---------- Given information ----------
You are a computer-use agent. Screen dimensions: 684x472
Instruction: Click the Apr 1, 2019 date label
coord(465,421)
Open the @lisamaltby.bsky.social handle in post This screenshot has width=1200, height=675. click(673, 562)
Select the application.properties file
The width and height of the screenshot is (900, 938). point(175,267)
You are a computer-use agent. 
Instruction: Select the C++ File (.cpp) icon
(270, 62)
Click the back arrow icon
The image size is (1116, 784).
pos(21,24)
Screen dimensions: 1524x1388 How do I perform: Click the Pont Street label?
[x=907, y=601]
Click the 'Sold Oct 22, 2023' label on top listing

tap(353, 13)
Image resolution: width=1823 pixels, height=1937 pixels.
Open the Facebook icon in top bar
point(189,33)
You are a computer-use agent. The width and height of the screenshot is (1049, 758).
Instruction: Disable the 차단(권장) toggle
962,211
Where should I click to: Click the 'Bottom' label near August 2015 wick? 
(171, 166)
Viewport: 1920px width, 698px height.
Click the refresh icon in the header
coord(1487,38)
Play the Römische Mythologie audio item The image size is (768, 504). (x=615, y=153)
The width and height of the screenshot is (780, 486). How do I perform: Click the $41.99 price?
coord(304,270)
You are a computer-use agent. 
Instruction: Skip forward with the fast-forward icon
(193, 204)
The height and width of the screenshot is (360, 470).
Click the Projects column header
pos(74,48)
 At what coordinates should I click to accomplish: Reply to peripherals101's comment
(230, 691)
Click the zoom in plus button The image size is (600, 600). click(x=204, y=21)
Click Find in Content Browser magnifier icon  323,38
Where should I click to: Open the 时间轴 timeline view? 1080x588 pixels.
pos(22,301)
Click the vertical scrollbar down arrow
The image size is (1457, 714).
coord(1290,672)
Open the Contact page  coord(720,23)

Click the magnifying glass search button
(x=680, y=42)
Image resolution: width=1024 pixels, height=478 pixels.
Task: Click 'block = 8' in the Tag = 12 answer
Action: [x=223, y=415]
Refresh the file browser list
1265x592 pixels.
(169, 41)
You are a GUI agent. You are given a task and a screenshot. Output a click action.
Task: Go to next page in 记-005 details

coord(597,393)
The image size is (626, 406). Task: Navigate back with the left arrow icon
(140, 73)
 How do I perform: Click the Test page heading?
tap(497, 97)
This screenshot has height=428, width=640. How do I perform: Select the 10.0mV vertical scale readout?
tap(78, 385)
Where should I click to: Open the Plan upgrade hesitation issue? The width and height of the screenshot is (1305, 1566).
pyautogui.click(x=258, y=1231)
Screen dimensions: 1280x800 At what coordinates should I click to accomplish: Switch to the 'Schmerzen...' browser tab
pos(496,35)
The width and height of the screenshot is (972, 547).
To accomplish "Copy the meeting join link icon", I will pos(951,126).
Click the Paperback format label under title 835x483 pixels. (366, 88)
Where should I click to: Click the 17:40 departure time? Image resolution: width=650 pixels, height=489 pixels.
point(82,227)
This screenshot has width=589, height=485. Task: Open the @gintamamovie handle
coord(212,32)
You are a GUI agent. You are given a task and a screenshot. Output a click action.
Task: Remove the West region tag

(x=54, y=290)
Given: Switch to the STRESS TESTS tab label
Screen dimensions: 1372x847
----------
Work order | Make sure every record is repeated exactly.

Answer section |
You are a computer-use agent. Screen dimensions: 684x472
Instruction: Click the Apr 1, 2019 date label
coord(465,421)
Open the @lisamaltby.bsky.social handle in post This screenshot has width=1200, height=675. click(673, 562)
Select the application.properties file
The width and height of the screenshot is (900, 938). point(175,267)
You are a computer-use agent. 
Instruction: Select the C++ File (.cpp) icon
(270, 62)
Click the back arrow icon
The image size is (1116, 784).
pos(21,24)
Screen dimensions: 1524x1388 How do I perform: Click the Pont Street label?
[x=907, y=601]
Click the 'Sold Oct 22, 2023' label on top listing

tap(353, 13)
Image resolution: width=1823 pixels, height=1937 pixels.
Open the Facebook icon in top bar
point(189,33)
You are a computer-use agent. The width and height of the screenshot is (1049, 758).
Instruction: Disable the 차단(권장) toggle
962,211
Where should I click to: Click the 'Bottom' label near August 2015 wick? 
(171, 166)
Viewport: 1920px width, 698px height.
Click the refresh icon in the header
coord(1487,38)
Play the Römische Mythologie audio item The image size is (768, 504). (x=615, y=153)
The width and height of the screenshot is (780, 486). How do I perform: Click the $41.99 price?
coord(304,270)
You are a computer-use agent. 
Instruction: Skip forward with the fast-forward icon
(193, 204)
The height and width of the screenshot is (360, 470).
Click the Projects column header
pos(74,48)
 At what coordinates should I click to accomplish: Reply to peripherals101's comment
(230, 691)
Click the zoom in plus button The image size is (600, 600). click(x=204, y=21)
Click Find in Content Browser magnifier icon  323,38
Where should I click to: Open the 时间轴 timeline view? 1080x588 pixels.
pos(22,301)
Click the vertical scrollbar down arrow
The image size is (1457, 714).
coord(1290,672)
Open the Contact page  coord(720,23)

Click the magnifying glass search button
(x=680, y=42)
Image resolution: width=1024 pixels, height=478 pixels.
Task: Click 'block = 8' in the Tag = 12 answer
Action: [x=223, y=415]
Refresh the file browser list
1265x592 pixels.
(169, 41)
You are a GUI agent. You are given a task and a screenshot. Output a click action.
Task: Go to next page in 记-005 details

coord(597,393)
The image size is (626, 406). Task: Navigate back with the left arrow icon
(140, 73)
 How do I perform: Click the Test page heading?
tap(497, 97)
This screenshot has height=428, width=640. How do I perform: Select the 10.0mV vertical scale readout?
tap(78, 385)
Where should I click to: Open the Plan upgrade hesitation issue? The width and height of the screenshot is (1305, 1566).
pyautogui.click(x=258, y=1231)
Screen dimensions: 1280x800 At what coordinates should I click to accomplish: Switch to the 'Schmerzen...' browser tab
pos(496,35)
The width and height of the screenshot is (972, 547).
To accomplish "Copy the meeting join link icon", I will pos(951,126).
Click the Paperback format label under title 835x483 pixels. (366, 88)
Where should I click to: Click the 17:40 departure time? Image resolution: width=650 pixels, height=489 pixels.
point(82,227)
This screenshot has width=589, height=485. Task: Open the @gintamamovie handle
coord(212,32)
You are a GUI agent. You are given a task and a screenshot. Output a click action.
Task: Remove the West region tag

(x=54, y=290)
Given: Switch to the STRESS TESTS tab label
Screen dimensions: 1372x847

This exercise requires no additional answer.